Stored data:

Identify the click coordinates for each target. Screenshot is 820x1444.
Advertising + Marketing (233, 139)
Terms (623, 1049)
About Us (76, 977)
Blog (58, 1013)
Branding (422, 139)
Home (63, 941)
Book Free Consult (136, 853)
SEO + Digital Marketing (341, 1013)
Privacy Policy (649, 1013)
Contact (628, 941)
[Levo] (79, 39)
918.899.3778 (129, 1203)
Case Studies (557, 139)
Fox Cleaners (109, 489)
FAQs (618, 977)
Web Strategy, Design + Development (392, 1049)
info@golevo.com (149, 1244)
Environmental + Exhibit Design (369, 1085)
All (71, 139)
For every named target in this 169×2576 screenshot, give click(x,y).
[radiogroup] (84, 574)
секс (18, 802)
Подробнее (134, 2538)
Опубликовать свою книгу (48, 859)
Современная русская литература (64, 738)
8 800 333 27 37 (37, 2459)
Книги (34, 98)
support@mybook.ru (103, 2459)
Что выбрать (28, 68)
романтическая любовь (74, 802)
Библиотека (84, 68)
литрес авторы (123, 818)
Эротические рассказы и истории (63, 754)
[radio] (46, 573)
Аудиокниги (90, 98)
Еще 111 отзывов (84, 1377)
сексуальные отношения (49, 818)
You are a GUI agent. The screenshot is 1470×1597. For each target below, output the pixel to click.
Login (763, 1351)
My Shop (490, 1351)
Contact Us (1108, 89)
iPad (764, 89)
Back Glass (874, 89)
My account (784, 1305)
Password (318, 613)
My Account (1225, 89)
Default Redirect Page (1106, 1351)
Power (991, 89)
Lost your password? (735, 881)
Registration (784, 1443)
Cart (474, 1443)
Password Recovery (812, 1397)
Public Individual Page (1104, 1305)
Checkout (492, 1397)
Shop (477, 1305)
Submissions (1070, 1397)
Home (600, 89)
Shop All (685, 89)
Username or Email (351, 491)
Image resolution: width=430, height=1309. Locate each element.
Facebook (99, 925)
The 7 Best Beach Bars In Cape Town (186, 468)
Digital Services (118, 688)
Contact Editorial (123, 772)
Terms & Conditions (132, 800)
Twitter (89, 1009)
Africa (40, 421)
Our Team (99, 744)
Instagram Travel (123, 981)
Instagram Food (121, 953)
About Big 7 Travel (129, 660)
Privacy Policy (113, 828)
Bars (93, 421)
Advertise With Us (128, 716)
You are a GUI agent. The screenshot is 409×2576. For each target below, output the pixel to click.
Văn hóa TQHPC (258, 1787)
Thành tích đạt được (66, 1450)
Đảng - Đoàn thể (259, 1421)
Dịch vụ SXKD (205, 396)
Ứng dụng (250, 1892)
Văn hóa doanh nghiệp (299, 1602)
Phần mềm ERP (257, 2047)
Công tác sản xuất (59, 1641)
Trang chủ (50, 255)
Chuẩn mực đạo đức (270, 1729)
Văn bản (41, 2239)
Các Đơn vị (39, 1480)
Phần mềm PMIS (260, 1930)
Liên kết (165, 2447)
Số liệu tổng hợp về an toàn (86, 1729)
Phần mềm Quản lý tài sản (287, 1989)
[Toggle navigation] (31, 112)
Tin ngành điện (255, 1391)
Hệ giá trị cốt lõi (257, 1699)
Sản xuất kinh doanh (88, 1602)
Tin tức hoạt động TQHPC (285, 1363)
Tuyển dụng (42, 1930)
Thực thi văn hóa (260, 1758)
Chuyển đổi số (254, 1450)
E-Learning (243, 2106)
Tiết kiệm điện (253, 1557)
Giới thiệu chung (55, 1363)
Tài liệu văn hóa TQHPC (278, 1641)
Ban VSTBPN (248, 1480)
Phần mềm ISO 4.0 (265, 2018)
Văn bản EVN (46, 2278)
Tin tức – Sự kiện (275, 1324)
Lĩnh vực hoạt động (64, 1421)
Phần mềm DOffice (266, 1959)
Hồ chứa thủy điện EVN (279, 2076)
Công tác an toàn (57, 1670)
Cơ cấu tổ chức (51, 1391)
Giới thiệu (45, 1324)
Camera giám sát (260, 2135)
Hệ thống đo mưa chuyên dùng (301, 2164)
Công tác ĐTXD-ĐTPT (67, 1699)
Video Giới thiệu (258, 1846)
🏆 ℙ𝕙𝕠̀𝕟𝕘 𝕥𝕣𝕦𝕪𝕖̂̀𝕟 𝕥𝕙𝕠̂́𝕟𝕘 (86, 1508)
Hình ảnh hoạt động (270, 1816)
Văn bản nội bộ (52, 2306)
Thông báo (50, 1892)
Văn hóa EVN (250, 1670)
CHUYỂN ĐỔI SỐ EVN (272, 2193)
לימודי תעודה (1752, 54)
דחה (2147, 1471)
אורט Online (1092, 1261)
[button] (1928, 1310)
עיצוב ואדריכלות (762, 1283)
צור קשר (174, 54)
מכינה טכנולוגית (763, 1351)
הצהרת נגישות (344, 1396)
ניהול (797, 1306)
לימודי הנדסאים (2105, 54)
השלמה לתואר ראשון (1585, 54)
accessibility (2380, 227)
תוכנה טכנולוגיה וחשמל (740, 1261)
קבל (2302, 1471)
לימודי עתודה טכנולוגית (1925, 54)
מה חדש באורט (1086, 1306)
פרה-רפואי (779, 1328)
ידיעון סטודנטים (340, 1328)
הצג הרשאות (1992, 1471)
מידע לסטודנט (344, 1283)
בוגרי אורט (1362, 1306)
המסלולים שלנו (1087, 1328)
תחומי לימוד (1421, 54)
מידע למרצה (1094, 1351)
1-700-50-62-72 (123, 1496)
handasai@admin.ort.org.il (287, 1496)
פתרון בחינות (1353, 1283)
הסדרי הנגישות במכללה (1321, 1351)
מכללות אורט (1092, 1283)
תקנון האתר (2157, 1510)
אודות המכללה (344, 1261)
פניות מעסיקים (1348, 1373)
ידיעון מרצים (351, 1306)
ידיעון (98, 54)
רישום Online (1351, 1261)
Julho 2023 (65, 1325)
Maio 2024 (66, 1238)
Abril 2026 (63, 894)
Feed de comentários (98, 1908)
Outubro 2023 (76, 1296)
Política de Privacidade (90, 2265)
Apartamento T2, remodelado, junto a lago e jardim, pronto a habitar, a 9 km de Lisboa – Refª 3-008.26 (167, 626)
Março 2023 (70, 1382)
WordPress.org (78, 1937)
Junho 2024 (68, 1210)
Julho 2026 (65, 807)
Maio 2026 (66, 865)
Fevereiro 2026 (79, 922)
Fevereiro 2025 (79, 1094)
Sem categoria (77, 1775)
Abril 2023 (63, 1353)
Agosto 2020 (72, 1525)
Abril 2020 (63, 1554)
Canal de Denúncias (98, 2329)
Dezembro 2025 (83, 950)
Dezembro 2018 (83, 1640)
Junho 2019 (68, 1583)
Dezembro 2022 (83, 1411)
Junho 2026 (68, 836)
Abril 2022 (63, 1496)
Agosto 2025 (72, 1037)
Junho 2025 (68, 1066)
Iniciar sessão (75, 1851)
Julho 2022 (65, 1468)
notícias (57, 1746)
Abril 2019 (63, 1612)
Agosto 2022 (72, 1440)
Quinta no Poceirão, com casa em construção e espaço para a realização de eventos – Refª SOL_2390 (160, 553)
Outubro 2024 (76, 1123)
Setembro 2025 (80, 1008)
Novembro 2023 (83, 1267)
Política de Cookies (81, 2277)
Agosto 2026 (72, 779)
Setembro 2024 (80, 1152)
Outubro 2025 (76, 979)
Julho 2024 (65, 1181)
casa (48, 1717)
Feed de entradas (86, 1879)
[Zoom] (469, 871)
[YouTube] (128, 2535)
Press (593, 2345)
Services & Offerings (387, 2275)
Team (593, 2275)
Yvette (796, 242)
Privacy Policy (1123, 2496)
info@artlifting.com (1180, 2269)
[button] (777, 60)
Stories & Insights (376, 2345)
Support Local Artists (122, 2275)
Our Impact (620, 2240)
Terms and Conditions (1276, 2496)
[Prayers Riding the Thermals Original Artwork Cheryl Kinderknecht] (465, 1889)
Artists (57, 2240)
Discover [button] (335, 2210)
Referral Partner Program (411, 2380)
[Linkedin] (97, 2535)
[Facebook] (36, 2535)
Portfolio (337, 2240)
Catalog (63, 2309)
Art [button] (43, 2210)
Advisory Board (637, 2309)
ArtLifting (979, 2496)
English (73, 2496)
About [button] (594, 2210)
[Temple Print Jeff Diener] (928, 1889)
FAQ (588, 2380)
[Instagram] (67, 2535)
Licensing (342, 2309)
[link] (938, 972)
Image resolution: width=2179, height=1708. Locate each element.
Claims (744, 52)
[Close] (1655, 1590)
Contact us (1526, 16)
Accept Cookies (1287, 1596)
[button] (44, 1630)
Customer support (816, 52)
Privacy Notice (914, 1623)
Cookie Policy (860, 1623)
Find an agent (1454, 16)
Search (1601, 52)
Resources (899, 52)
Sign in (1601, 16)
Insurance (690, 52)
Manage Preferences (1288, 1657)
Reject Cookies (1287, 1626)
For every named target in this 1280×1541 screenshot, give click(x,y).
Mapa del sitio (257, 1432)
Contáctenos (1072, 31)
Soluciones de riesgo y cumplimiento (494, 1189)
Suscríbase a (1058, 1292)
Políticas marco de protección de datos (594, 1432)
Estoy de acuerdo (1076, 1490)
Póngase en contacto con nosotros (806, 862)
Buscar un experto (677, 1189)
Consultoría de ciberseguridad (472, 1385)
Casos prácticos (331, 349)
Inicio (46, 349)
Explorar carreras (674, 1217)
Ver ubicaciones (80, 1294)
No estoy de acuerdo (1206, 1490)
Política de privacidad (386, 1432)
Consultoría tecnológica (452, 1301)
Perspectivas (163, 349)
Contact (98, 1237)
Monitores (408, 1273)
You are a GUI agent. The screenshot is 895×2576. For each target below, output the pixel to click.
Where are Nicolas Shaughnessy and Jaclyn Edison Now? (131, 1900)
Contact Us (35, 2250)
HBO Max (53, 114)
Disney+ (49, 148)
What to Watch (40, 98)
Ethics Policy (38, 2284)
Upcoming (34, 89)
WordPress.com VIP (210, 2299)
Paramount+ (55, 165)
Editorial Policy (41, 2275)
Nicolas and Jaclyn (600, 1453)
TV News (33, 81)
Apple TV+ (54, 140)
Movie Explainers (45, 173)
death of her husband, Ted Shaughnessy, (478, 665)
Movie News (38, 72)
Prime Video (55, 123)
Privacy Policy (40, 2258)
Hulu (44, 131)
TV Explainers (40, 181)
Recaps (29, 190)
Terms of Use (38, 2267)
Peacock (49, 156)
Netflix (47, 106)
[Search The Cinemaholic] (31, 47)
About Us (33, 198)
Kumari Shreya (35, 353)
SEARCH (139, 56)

* _Exercise goal_
With the line holding "[YouTube] (128, 2535)" as the first and the line holding "Contact us (1526, 16)" as the last, set down that range of the entries above exactly, and nothing else.

* _Your response_
[YouTube] (128, 2535)
Press (593, 2345)
Services & Offerings (387, 2275)
Team (593, 2275)
Yvette (796, 242)
Privacy Policy (1123, 2496)
info@artlifting.com (1180, 2269)
[button] (777, 60)
Stories & Insights (376, 2345)
Support Local Artists (122, 2275)
Our Impact (620, 2240)
Terms and Conditions (1276, 2496)
[Prayers Riding the Thermals Original Artwork Cheryl Kinderknecht] (465, 1889)
Artists (57, 2240)
Discover [button] (335, 2210)
Referral Partner Program (411, 2380)
[Linkedin] (97, 2535)
[Facebook] (36, 2535)
Portfolio (337, 2240)
Catalog (63, 2309)
Art [button] (43, 2210)
Advisory Board (637, 2309)
ArtLifting (979, 2496)
English (73, 2496)
About [button] (594, 2210)
[Temple Print Jeff Diener] (928, 1889)
FAQ (588, 2380)
[Instagram] (67, 2535)
Licensing (342, 2309)
[link] (938, 972)
Image resolution: width=2179, height=1708. Locate each element.
Claims (744, 52)
[Close] (1655, 1590)
Contact us (1526, 16)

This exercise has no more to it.